Instructions to follow:
Search the entries for the word "header". Copy every line that holds it.

Study material:
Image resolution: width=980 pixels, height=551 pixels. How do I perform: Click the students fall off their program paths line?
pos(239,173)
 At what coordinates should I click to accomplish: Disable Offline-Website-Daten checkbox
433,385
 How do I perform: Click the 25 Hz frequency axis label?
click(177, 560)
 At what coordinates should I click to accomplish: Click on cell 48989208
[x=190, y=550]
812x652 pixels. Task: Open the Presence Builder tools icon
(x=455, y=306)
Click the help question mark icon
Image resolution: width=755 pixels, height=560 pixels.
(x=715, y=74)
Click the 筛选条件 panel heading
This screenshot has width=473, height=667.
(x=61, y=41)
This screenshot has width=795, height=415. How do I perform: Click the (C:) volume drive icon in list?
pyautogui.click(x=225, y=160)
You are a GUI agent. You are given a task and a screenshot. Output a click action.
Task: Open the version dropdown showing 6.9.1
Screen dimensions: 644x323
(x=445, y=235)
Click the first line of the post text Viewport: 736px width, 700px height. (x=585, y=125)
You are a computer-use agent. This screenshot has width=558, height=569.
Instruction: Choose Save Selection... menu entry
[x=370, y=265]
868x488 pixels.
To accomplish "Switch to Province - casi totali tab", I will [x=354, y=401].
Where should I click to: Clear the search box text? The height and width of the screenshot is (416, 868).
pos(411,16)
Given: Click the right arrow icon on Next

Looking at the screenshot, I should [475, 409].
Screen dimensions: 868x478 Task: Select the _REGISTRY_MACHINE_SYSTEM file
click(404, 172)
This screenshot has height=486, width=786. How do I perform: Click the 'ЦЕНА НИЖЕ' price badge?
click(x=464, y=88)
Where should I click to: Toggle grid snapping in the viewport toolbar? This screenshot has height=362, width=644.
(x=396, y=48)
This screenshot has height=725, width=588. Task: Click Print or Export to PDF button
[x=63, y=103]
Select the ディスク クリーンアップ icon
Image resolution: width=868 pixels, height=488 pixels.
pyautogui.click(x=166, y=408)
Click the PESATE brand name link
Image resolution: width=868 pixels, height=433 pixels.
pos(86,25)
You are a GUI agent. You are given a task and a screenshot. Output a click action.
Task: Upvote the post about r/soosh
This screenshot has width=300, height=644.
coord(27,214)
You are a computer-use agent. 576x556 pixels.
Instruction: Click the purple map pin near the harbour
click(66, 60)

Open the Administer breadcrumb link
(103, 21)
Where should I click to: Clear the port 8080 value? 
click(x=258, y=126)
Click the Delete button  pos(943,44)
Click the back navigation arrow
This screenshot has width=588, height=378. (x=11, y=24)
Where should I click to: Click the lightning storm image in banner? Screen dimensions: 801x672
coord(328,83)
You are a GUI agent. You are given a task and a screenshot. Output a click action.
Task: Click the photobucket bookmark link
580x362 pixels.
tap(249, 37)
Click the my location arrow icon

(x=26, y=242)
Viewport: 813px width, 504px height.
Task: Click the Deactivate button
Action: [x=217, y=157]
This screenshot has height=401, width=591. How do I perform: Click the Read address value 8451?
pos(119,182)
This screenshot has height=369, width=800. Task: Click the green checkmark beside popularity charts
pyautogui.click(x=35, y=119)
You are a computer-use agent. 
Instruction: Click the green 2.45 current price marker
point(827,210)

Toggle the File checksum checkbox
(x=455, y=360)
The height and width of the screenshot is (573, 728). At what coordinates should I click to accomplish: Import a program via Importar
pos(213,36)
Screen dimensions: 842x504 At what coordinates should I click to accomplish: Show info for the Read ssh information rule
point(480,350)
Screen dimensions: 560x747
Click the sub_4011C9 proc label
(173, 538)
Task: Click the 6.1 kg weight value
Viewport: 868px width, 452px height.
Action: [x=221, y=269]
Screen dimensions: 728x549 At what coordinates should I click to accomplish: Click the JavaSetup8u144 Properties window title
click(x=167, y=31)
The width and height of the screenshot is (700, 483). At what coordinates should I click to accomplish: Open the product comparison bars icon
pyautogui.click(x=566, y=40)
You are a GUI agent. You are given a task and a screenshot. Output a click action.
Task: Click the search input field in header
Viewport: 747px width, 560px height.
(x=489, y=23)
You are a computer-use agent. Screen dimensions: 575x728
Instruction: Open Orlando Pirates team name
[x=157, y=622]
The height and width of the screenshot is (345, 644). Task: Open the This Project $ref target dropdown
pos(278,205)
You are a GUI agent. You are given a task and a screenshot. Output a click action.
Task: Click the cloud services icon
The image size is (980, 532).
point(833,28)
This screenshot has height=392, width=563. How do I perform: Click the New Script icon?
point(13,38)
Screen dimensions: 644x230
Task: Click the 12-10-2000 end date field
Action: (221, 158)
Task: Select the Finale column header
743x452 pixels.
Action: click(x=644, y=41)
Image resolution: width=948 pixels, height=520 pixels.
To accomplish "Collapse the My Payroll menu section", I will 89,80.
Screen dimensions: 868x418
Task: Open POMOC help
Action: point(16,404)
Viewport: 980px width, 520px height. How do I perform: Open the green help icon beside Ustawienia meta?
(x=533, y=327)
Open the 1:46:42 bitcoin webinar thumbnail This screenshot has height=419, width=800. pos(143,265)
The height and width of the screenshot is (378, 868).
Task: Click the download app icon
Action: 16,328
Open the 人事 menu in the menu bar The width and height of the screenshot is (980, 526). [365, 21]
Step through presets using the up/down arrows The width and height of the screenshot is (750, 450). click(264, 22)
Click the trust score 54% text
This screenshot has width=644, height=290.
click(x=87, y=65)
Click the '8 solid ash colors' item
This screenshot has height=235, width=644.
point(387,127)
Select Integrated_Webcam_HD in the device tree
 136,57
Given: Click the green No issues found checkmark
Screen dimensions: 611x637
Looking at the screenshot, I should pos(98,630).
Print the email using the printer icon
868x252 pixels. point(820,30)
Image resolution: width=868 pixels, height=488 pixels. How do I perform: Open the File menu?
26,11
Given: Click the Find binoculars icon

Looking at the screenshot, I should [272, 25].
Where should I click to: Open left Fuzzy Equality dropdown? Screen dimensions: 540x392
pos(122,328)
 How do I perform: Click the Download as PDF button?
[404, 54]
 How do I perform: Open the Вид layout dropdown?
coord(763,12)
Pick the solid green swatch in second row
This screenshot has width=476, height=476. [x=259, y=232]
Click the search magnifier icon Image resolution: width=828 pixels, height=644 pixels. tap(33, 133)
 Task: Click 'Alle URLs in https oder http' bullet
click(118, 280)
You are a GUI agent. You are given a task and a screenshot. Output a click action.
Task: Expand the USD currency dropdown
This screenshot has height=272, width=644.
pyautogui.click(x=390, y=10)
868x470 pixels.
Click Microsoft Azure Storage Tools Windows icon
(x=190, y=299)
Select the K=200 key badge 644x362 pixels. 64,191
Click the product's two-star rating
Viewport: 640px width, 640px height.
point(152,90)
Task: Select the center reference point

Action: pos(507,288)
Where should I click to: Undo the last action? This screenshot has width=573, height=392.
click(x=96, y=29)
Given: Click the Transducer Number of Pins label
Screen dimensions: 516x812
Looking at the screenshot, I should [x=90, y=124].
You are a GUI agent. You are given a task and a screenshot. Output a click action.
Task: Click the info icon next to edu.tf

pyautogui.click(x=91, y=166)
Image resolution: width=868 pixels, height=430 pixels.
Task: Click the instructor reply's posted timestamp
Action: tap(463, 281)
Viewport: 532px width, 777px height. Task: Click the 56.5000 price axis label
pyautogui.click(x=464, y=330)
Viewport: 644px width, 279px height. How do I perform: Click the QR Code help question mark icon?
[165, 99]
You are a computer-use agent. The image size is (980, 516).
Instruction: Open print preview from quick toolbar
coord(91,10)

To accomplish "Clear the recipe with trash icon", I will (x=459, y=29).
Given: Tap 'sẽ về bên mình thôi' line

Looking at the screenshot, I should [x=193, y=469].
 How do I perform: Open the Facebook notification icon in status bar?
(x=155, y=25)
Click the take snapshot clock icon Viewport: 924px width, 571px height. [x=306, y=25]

Output of the task:
Task: Click the search input field in header
Task: Select the Finale column header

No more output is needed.